Small Dogs.
March 13th, 2010Obviously the first thing my girlfriend and I did in Paris after checking in was to go to Mamie Gateux for lunch. This was not exactly what I was supposed to do but it is an impossibility even to imagine doing anything else.
A couple of years ago we lived here and did up a flat for a friend and Mamie was the nearest cake shop we could find. It was also easily the best. Half French, half Japanese it is a tiny bit kitsch and I’ll admit that some of the charm lies in a cutesy evocation of a Paris that has passed. However most of the attraction is just the sheer deliciousness of the cake. And nine types of tea.
Once when we were here before there were a pair of japanese girls sat at a table by the window. They didn’t have much to say to each other but one had a her handbag open on her lap and perched inside it was an apricot coloured poodle whose beady black eyes clearly indicated that he was the brains of the group. Watching them sip tea in silence it was hard not to imagine that the handbag concealed levers and dog was using them to control his owner’s movements. Paris is full of little dogs but the thing about little dogs is that they never know they are little. To them, they are just dogs and therefore the most important thing in the street.

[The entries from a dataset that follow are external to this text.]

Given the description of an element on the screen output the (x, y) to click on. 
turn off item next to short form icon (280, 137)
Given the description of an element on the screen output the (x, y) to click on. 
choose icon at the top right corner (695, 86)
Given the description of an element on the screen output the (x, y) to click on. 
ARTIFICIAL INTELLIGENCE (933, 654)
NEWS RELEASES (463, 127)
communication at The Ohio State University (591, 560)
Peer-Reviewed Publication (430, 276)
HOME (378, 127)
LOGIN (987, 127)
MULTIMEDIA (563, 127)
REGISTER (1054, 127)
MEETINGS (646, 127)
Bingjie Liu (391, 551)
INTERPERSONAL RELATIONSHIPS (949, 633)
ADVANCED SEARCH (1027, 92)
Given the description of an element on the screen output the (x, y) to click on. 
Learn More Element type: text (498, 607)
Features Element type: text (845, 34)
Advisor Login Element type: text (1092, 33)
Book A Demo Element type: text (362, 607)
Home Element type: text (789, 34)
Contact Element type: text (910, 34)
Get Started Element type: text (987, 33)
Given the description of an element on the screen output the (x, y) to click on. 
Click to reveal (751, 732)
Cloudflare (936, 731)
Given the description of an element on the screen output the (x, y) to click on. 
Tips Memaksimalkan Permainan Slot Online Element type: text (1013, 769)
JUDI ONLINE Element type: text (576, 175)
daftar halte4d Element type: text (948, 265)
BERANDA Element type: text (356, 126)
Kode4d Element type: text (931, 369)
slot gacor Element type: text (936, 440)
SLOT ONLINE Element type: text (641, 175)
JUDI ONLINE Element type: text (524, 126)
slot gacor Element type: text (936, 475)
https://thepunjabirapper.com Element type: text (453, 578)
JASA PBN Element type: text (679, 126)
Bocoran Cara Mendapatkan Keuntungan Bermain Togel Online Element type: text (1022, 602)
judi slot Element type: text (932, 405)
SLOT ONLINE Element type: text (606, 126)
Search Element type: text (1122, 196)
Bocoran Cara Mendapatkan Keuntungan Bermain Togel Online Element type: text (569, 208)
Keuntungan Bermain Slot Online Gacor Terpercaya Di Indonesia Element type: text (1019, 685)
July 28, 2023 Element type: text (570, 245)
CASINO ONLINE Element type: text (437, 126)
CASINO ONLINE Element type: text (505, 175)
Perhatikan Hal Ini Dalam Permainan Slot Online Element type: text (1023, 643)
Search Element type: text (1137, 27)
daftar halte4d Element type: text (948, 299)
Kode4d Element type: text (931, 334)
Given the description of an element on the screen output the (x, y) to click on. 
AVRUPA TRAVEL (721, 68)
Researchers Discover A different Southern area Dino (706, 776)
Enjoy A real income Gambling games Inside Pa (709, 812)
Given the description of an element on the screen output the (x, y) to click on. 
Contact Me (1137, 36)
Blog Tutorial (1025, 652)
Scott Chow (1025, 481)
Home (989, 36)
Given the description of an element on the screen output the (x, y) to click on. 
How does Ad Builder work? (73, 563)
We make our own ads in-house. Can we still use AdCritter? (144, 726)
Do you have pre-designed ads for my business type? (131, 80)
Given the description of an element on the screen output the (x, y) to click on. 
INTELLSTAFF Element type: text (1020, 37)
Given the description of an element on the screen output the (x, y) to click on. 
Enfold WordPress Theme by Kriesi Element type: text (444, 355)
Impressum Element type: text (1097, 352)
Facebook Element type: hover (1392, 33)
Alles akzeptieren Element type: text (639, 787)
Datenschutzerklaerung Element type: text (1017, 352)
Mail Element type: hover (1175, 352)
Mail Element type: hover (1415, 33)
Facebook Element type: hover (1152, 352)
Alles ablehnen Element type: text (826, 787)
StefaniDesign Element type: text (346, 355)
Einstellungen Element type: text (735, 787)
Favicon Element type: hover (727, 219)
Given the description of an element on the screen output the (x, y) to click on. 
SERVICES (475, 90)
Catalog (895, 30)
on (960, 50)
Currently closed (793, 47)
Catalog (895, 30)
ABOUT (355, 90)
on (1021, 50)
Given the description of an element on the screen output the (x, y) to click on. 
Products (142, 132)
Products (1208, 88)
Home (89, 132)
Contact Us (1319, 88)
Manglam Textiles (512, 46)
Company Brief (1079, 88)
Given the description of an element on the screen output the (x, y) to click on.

I’m not actually in Paris to sample the cake and assess the puppies, I’m here, as promised, for Ecu, the European International Film Festival. I got the chance of a free trip so I jumped at it, even though I have to admit to some confusion about the festival. Living in London it’s not something that has really registered on my filmmaking radar, despite being in its fifth year. Nor could I understand why it was called Ecu. After a night here I’m pleased to say that things are starting to make more sense.
What was always clear was the festival’s commitment to independent filmmaking. Glancing at the website before I came I didn’t recognise many names but I did see that they’ve selected Thomas Browne’s – how shall I put this – difficult film – Spunkbubble, which is, if I’m honest, the most obscene thing I’ve not been an active participant in. I’m interested to see it playing in a cinema, not least because I watched it previously on my laptop, in the dark, with headphones – a disturbing experience as the soundtrack seemed to have been mixed to be directly behind me.
This championing of the fiercely independent voice was clear in tonight’s opening programme which included Konvex-T a darkly realised and distressingly beautiful Swedish film about a man who finds a massive boil on his buttock. Quite how a scene in which a woman in rubber gloves gouges something misshapen and living from his arse with a fork can be beautiful and moving I’ve no idea but Johan Lundh has managed it and if he’s at the festival I will hopefully be able to track him down and ask him how and why.
Other highlights so far include the sexiest birthday card in history in Lost Paradise by Mihal Brezis et Oded Binnum, a german comedy about hitmen at a traffic light called The Package and Curtains by Dan Jemmett and Julian Barratt.
There was also, naturally enough, a great party this evening where I got chatting with festival co-ordinator and general font of all knowledge Rhiannon Hobbins who, like the festival founder and president Scott Hillier, is an ex-pat Aussie. She was raving about how lucky my girlfriend and I were to live in London and have grown up so close to Paris, Berlin, Rome and all the other culturally rich and diverse cities that litter Europe. “I’m from Sydney and for us going to Melbourne is like a big deal”. This rang true with something an American filmmaker had said to me this morning, she’s currently working with the son of a high profile DP who was “just over here for the BAFTAs, I think that’s here isn’t it, it’s either here or London…”
These are people who don’t come from countries, they come from continents. Their scale is very different to ours. Which explains why this is firmly a European Film Festival. 28 Countries are represented here and everything in French has to be translated into English, everything English into French and everything in neither has to be in English. This is not a French Festival of European film but a Festival of European Film that is based in Paris. Which is why it is known as Ecu, apparently Mr.Hillier has one of the original mock-up Ecu coins from when the European Single Currency was first proposed and he founded the festival in the same spirit of cultural union. I guess you have to come from somewhere else to see Europe as a single place, not just a bunch of small dogs.